• **Recorded data**
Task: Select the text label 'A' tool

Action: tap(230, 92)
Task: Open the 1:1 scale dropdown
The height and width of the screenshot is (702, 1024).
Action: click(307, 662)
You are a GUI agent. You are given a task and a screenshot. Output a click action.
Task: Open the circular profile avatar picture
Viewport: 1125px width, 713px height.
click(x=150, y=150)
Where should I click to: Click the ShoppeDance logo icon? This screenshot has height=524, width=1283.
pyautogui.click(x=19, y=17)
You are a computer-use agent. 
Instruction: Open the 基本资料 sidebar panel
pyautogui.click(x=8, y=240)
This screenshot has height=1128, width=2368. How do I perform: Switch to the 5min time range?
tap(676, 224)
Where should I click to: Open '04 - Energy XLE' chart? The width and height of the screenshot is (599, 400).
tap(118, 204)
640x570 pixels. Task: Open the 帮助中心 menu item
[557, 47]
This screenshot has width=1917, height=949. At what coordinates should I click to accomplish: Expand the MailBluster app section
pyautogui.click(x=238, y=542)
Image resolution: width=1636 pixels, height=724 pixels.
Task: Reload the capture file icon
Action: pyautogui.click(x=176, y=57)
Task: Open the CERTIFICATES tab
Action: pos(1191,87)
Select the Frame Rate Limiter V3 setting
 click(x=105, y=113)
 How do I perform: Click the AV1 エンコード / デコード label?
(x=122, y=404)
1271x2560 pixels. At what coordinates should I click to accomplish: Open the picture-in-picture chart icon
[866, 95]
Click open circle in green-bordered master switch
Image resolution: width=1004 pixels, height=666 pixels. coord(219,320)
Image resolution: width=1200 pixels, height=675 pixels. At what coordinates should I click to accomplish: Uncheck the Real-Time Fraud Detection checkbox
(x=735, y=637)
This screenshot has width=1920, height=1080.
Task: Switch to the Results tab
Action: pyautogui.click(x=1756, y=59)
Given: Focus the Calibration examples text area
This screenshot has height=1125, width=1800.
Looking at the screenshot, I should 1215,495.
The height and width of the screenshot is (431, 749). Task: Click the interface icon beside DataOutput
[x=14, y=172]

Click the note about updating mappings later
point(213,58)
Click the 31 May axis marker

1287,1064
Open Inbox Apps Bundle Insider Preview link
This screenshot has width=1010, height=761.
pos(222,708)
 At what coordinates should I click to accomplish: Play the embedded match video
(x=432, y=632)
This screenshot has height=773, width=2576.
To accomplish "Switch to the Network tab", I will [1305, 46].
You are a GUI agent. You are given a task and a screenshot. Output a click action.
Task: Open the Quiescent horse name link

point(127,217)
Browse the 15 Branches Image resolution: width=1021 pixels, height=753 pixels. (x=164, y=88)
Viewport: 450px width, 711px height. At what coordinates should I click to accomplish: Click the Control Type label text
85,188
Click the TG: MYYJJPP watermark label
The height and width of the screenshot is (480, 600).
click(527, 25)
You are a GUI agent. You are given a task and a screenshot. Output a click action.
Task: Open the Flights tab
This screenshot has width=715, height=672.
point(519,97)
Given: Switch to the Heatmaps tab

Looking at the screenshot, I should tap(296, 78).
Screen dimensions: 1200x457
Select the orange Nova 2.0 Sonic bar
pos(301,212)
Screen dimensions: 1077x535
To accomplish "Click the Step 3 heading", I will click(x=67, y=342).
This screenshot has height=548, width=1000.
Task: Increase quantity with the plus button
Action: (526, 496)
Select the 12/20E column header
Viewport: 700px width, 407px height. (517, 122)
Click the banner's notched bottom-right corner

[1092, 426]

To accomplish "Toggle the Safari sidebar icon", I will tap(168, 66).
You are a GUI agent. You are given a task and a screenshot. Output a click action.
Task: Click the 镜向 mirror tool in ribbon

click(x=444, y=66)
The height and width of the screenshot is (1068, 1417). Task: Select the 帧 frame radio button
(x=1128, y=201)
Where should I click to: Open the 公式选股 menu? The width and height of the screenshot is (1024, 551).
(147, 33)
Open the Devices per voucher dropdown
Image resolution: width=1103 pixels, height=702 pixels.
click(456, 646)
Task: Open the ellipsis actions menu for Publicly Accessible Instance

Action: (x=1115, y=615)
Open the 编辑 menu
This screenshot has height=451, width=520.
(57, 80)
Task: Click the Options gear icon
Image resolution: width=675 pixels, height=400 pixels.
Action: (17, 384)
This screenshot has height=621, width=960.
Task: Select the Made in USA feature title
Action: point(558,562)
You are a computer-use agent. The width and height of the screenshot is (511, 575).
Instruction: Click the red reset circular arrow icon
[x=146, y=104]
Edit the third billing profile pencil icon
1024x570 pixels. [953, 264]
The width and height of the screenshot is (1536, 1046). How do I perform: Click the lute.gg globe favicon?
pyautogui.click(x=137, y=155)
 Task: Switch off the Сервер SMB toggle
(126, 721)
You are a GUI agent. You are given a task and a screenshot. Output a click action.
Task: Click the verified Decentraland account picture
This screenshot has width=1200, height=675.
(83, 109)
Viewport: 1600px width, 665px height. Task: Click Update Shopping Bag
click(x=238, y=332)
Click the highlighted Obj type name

• **Work order**
Go through the material and select each line with the string "computer" in it.

• **Finished task**
You are a computer-use agent. 
You are a computer-use agent. The width and height of the screenshot is (511, 575).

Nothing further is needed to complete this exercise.